Korea-Japan Trek: Learning about emerging markets and beyond
In mid-December 2019, I embarked on a trek to Korea and Japan, thanks to the generous financial support of the Emerging Markets Institute. Our cohort was a mix of 30 Cornell Tech and Johnson MBA students with wide-ranging backgrounds and varying degrees of exposure to both countries. This trip was my first visit to these markets, but it will definitely not be my last.
Across both Korea and Japan, we met with executives and employees of companies (including multiple Johnson alum) who were actively seeking growth opportunities abroad, having tested their business models in their home countries before looking for further business beyond. Innovation and research were key to their strategies. One of the major insights I gained during the trek was an appreciation for how Korean and Japanese companies leverage core aspects of their cultures to promote business abroad.
Korean companies showcase culture and creativity
In what some still classify as an emerging-market-Korea, we saw how AmorePacific invests heavily in the latest beauty and cosmetics products, harnessing its brand to deliver products to international markets. Korea is known for its beauty and cosmetic research, with AmorePacific leading the pack.
Likewise, we learned about CJ E&M, an entertainment and media company, that uses funds to promote Korean media on the global platform. One of the company’s latest films, Parasite, has already garnered much acclaim internationally.
We also got to know LB Investments in Seoul, a private equity and venture capital firm investing in multiple Korean startups. Standard Energy, which is developing redox flow batteries said to be revolutionary for the energy storage system market, especially renewable energy, is a good example of the type of company LB Investments finds attractive.
Japanese companies harness business model innovation
We witnessed a similar trend in Japan, one of the richest countries in the world, where companies leveraged Japanese culture and assets to grow internationally. A prime example of this was the Cool Japan Fund, a public-private fund, supported by the Japanese government, investing in companies promoting Japanese culture and traditions through products and services internationally. As part of the trek we, as a cohort, pitched ideas to the Cool Japan Fund for potential investment opportunities in the United States that would align with their objectives of promoting Japanese culture abroad. Our ideas ranged from Sake bars to pop shops around Japanese gaming culture.
We also visited Hoshino Resorts, which operates Japanese-style hotels and inns rather than outright owning them, a new method within the hospitality industry. We met the company’s chief executive officer, Yoshiharu Hoshino, who is considered a celebrity in Japan for his company’s innovative business model. He talked about the potential his unique business model has for global markets and how Hoshino Resorts actively grew throughout much of Asia—like other firms, drawing on its unique home culture but through a hotel-operation model.

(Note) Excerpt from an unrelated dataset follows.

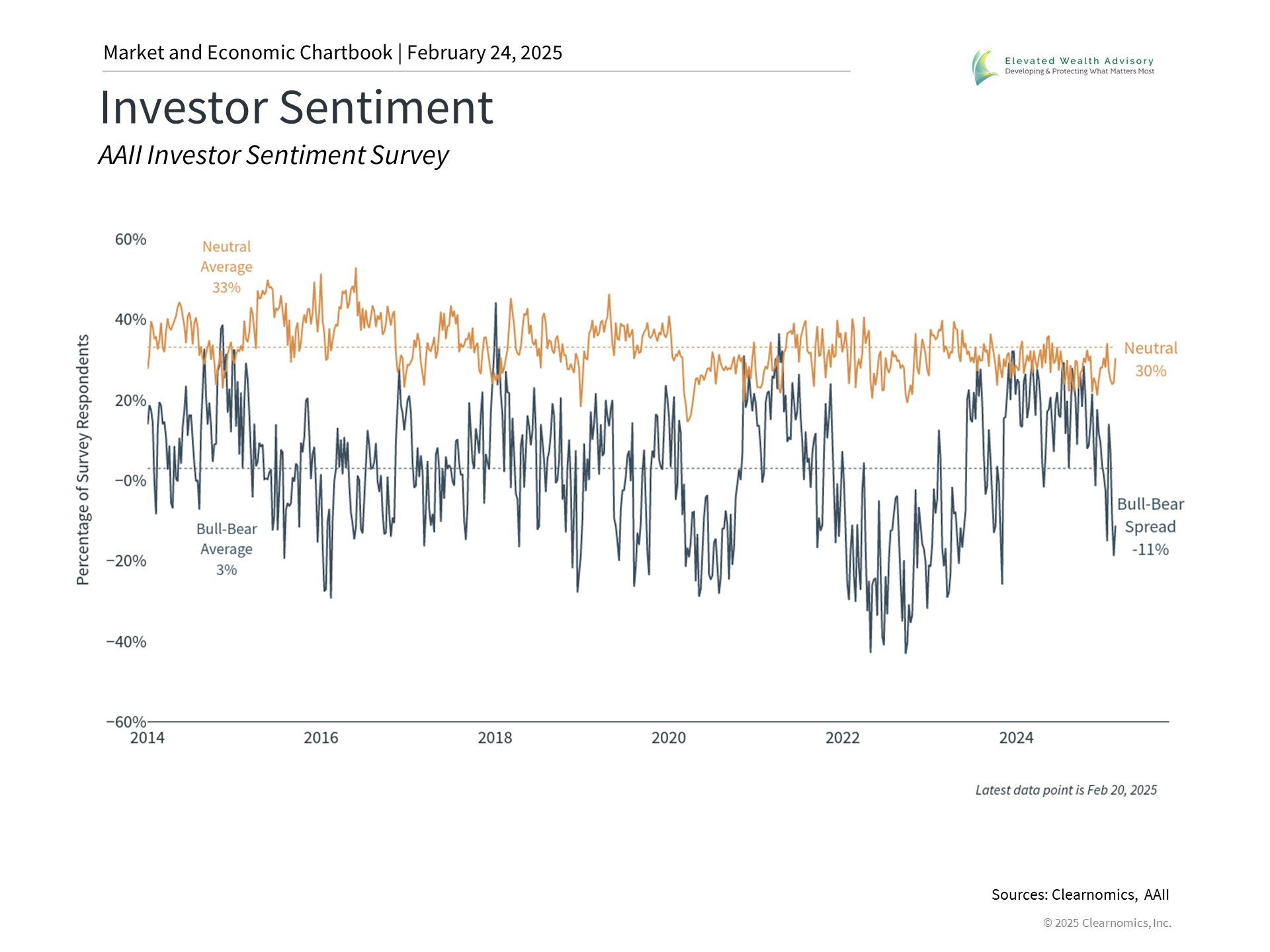Click the "Elevated Wealth Advisory" company name
Image resolution: width=1270 pixels, height=952 pixels.
pos(1079,61)
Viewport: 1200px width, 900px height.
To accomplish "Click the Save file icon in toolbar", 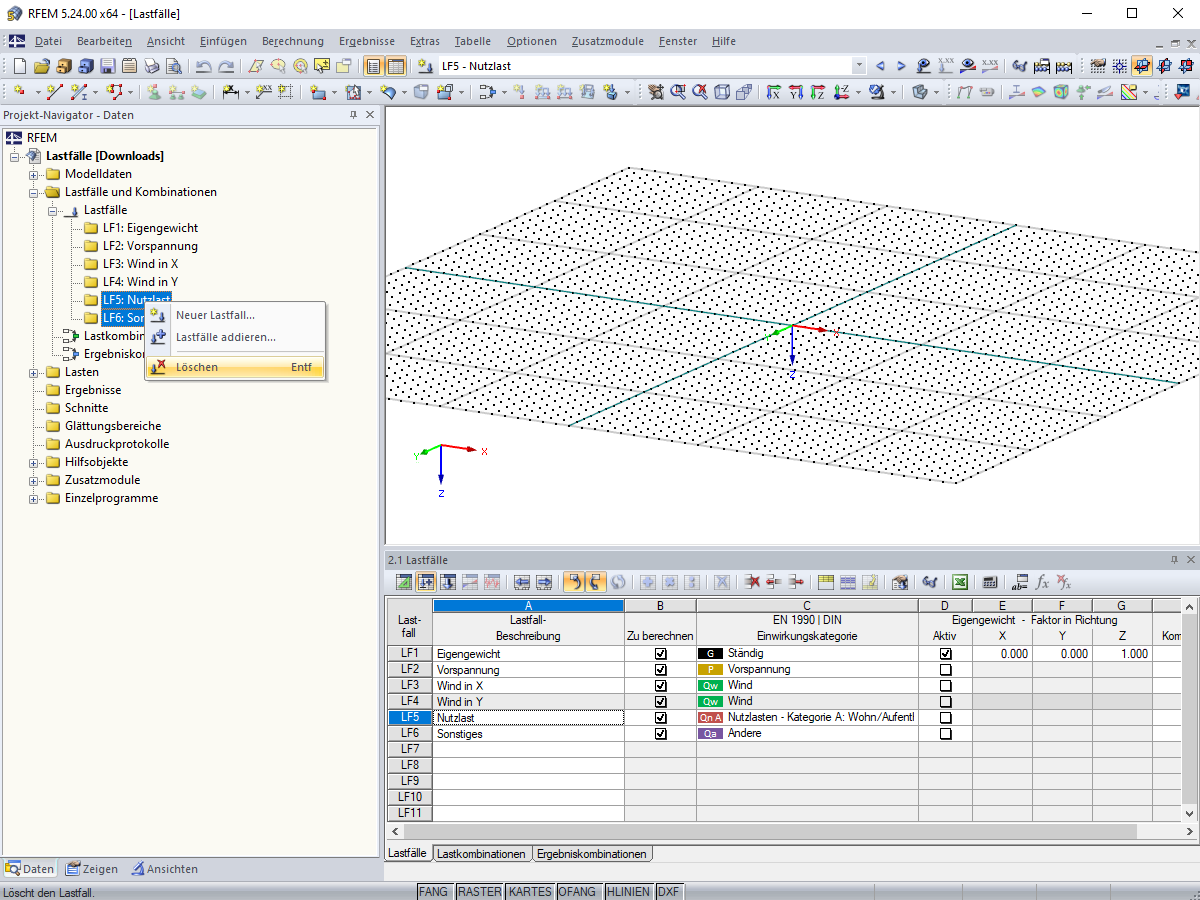I will 107,67.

Finally, we learned about the Kodo Foundation, another example of business model innovation for global expansion. The Kodo Foundation has been promoting taiko (Japanese percussion instruments) through professional taiko drumming troupes. The foundation recognized the benefits of taiko beyond art, promoting it for self-healing purposes. Sado Island in Japan, where Kodo Foundation is based, hosts retreats where foreigners come to heal mental health issues by playing taiko, while engaging with other practitioners and healers.
Insights gained from my trek
As I think about my future endeavors working in emerging markets, and in particular my home country, Pakistan, I see the benefit of tapping into cultural strongholds to facilitate global expansion, just as we witnessed with Korean and Japanese companies. A company that zeros in on a particular aspect of its home country—whether it be related to the company’s business model, product, or service peculiarities—has an edge when competing internationally. The challenge is to ensure that the product or service exported is fully vetted, with a unique enough value proposition.
As part of the Johnson Cornell Tech MBA, I’ll be taking part in Startup Studio in the spring semester, as my team designs and launches a business idea, hoping to win funding for further acceleration. The insights from this trip, and in particular the conversations with the management at the companies we visited, will further the development of my future projects.
Some of the items that will go into my startup development, thanks to this trip, include:
- Identifying unique aspect-value propositions and leveraging them for business growth (similar to the culture aspect used by Korean and Japanese firms).
- Finding multiple-use cases for a product or service to keep it relevant across time and geography (as the Kodo Foundation did).
- Being flexible with the value proposition and willing to modify and adjust it according to audience (as was the case with Volvo in Japan, which successfully tailored and marketed its products to the Japanese economy, establishing itself as a key player in an already saturated vehicle manufacturing market).
Opinions in this article are the author’s and do not necessarily reflect those of Cornell, Johnson, or the Emerging Markets Institute.